Wednesday, October 8, 2008

VIX Sets Third Consecutive End of Day High

The new end of day mark is 57.53...and the official new intra-day VIX high is 59.06

For reference, the all-time high close as of two weeks ago was 45.74, making today's record a 26% increase.

9 comments:

Unknown said...

The VIX is going bananas! It's crazy. My somewhat limited studies of difference between HV and IV and HV in late 20's early 30's didn't prepare me for this. I would think the Oct08 50 VIX calls was a safe bet (safe as the bank - phun intended), but now it's totally creating havoc with margins calls etc.. Personally I'm just praying for a rally to allow me to unload..

John said...

Wait until tomorrow... Many derivatives desks have been wondering what the short sale ban ending will do to the VIX

Anonymous said...

I agree that the short sale ban has brought about more put buying (in order to short) which in turn artificially pumped up the VIX. A "real" VIX is perhaps at least 10 pts lower.

Unknown said...

Thanks John! Will do. Have been suspecting the short sale ban was a reason, guess tomorrow will tell.

Anonymous said...

The sp500 is going to 650 in the next 8 months. Easy to see. Don't be fooled. Don't get fooled by daily, weekly charts. Look at monthly and quarterly charts. Also notice the first companies to break down in the long term charts were the ones that had debt financing.

Remember to survive you need retained earnings, not debt financing.

The Vix measures heart beat. When the patient dies. There is not much to measure, except 6 feet.

Captain H said...

If and when the VIX falls what kind of movement will we see on the VIX puts? I hear that when the VIX moves up there is very little action for the VIX calls, is that the same for the VIX puts?

Thanks in advance.
Captian H

Anonymous said...

"I agree that the short sale ban has brought about more put buying (in order to short) which in turn artificially pumped up the VIX. A "real" VIX is perhaps at least 10 pts lower."

why then we have such a low put/call ratio, also ISEE call/put for the market such as this? We would expect reaching the extremes also in these two numbers.....

Anonymous said...

"why then we have such a low put/call ratio, also ISEE call/put for the market such as this?"

Anon,

The VIX is a measure of implied volatility, based on the bid/ask of the option prices.

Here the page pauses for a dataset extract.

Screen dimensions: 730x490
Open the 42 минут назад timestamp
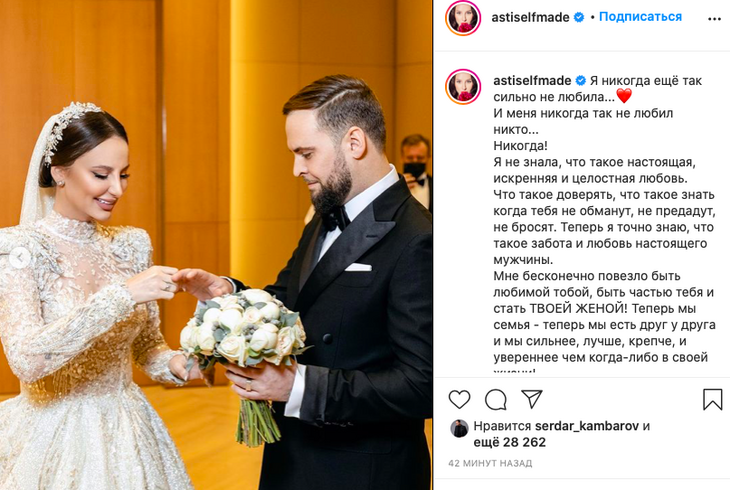[490, 463]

The ratios you mention above are based on contracts that are actually traded. They are two very different measures.

Overall option trading has actually decreased since the ban probably because the bid/ask spreads are much wider than normal.

Bill Luby said...

Captain H,

The key to understanding the movement of VIX options is to focus on the underlying, which is VIX futures, not the cash/spot VIX you see quoted. Focus on the futures and you will see that a lot of mean reversion is typically priced in to any strong VIX move, so the futures and options move much more sluggishly than the VIX on the way up -- and on the way back down.